Ünal Karaman'ın takımının dün maça geldiğini söylemek zor. Hatay'da 3-2 kazanan takım, sezonun en güzel gollerinden birini Diabate ile buldu ama orta saha geçişlerinde dağınık ve yalnız Halil'in ayaklarına mahkumdu. Beşiktaş'ın iki puan kaybının ardından 3 maçtır kazanamayan Galatasaray dün İzmir'de de hüsrana uğrasa Florya'da artık kepenkler inerdi. Sarı-kırmızılı camianın Karagümrük'ten Göztepe maçına kadar geçen sürede yaşanan ne varsa bu takıma önündeki Trabzonspor ve Antalya maçları öncesinde yaşatmaması gerekiyor.
Trabzonspor maçı öncesi Kerem'in hat-trick'i, haftalar sonra Saracchi'nin dikine oynayan takımda veriminin artması ve Taylan'ın varlığı Galatasaray için artılar. Ancak yine de çarşamba günü Halil'in yerinde Mostafa ya da Falcao olmalı. "11 günde 4 maç fikstüründen çok sürpriz çıkar" demek zor değildi. Bakalım Galatasaray bu fikstürün öznesi mi yoksa fırsat bileni mi olacak?
LEVENT TÜZEMEN - TERİM'İN MESAJI YERİNE ULAŞTI
Liderler mesaj verir, takipçileri de bu mesajın peşinden gider... Fatih Terim'in "Galatasaray'ın değerlerine, sahada emeğini veren, formasını ıslatan, Galatsaray'ı temsil eden herkese de kimse kolay kolay dokunamaz" söylemi tam bir lider davranışıydı ve yangına körükle gitmeyeceğinin mesajıydı. Terim futbolcularına ne kadar önemli olduklarını hatırlatmış olacak ki; Göztepe karşısında karakterini ortaya koyan ve skor olarak geriye düştüğünde tepki koyan, vazgeçmeyen bir Galatasaray izledik.
,
Son haftalarda ilk kez ayağa isabetli pas yapan, sakin, çok koşan, birbirine yardım eden, rakip kaleye hızlı ve çabuk giden Galatasaray pozisyon üretmekte de zorlanmadı. Kalesine gelen ilk topta Diabate'den şık bir gol yiyen Galatasaraylı oyuncular şoka girmeden hemen tepki koydu.
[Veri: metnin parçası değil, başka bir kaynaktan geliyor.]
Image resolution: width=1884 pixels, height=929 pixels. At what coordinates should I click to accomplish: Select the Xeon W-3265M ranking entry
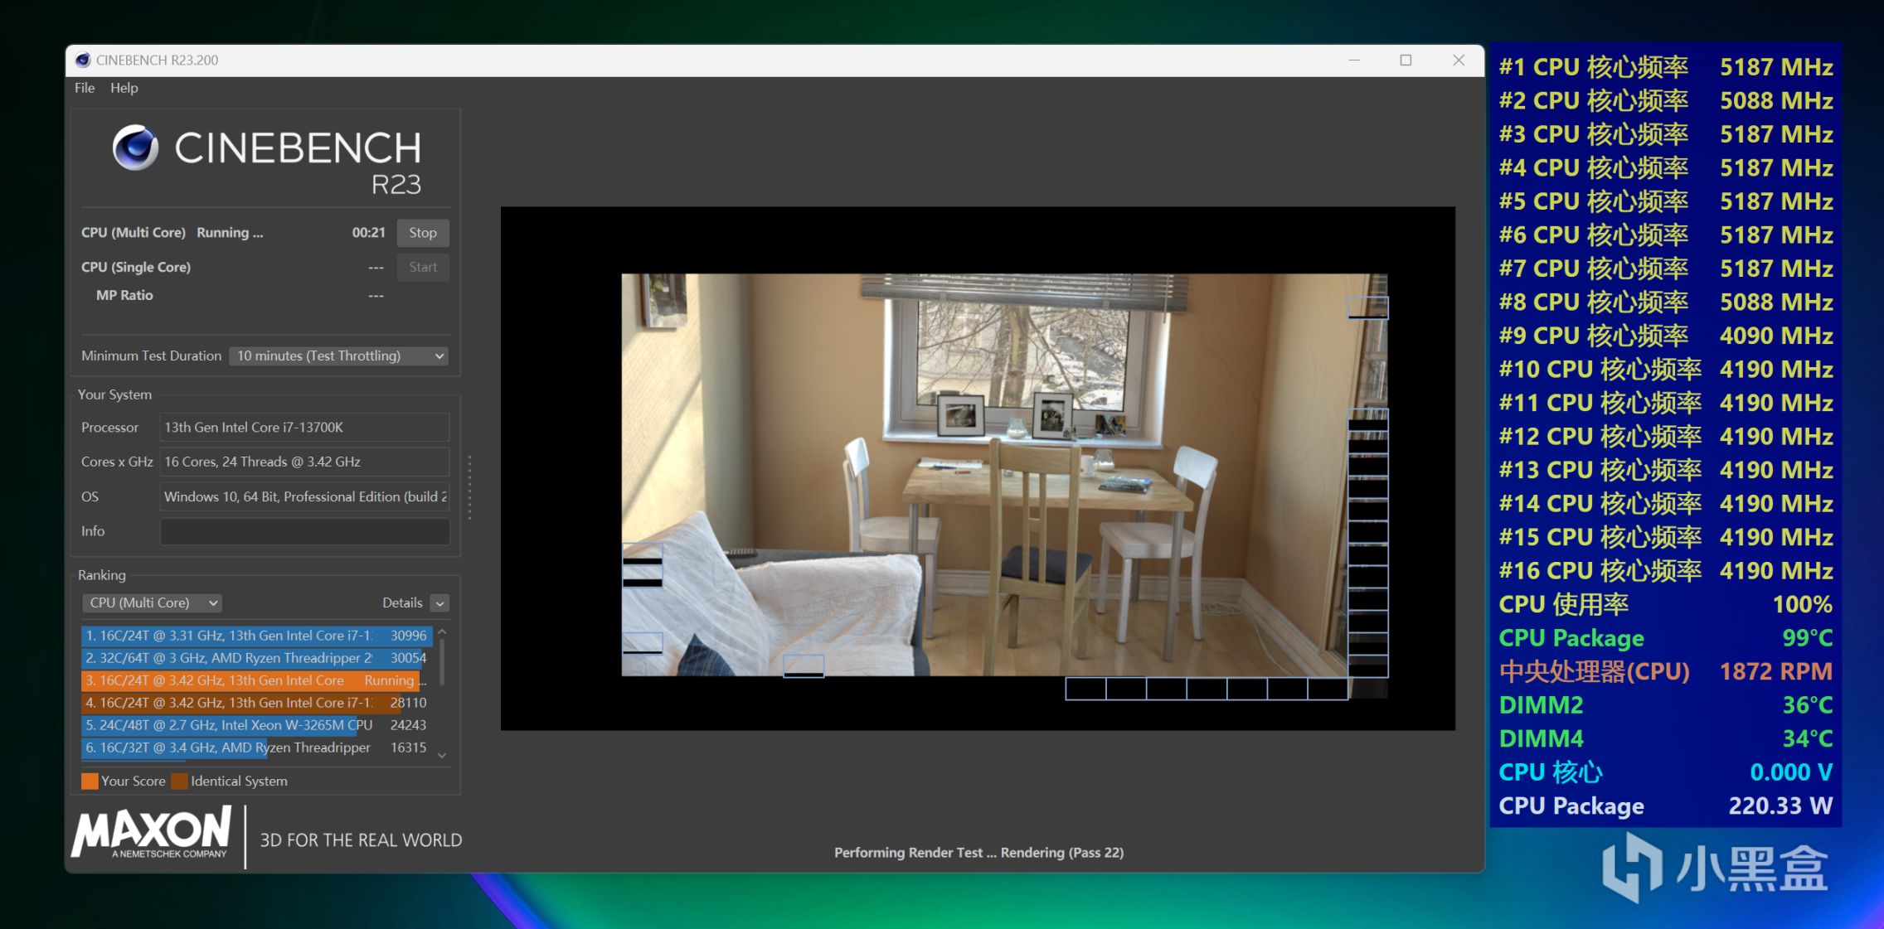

Halil ile Kerem'in ortaklaşa düzenledikleri pozisyon sonrası Kerem'in gol vuruşu mükemmeldi. Halil, Kerem, Ömer Kılınç,Taylan ile Fernandes'in sürekli hareket etmeleri, önde pres yapmaları Galatasaray'ın göz okşayan futbolunun güzellikleriydi. Tüccar zihniyetli oyunculara yatırım yapacağına Halil, Kerem, Taylan gibi başarıya aç ve yetenekli isimleri alacaksın.
Özellikle Kerem'in ikinci golde Atınç'ın önüne attığı depar sonrası ters köşeye topu sert bir vuruşla göndermesi çabukluğunun eseriydi. Halil'in çalışkanlığı, pozisyon alışı, çalım becerisi kadife gibi verdiği paslar kalite kokuyordu. Kerem ile birlikte Halil ilk 11 için Terim'in elini güçlendireceği gibi kendini vazgeçilmez hisseden oyuncuları da hizaya getirecektir. Fatih Terim İzmir'de şampiyon olmuştu. Galatasaray yine İzmir'de Göztepe'yi yenerek zirve takibinde kaldı.
Not: Hakem Fırat Aydınus mükemmel bir yönetti. Fuutbolu iyi bildiğini vurguladığım Fırat hoca isterse Avrupalı gibi maç yönetir.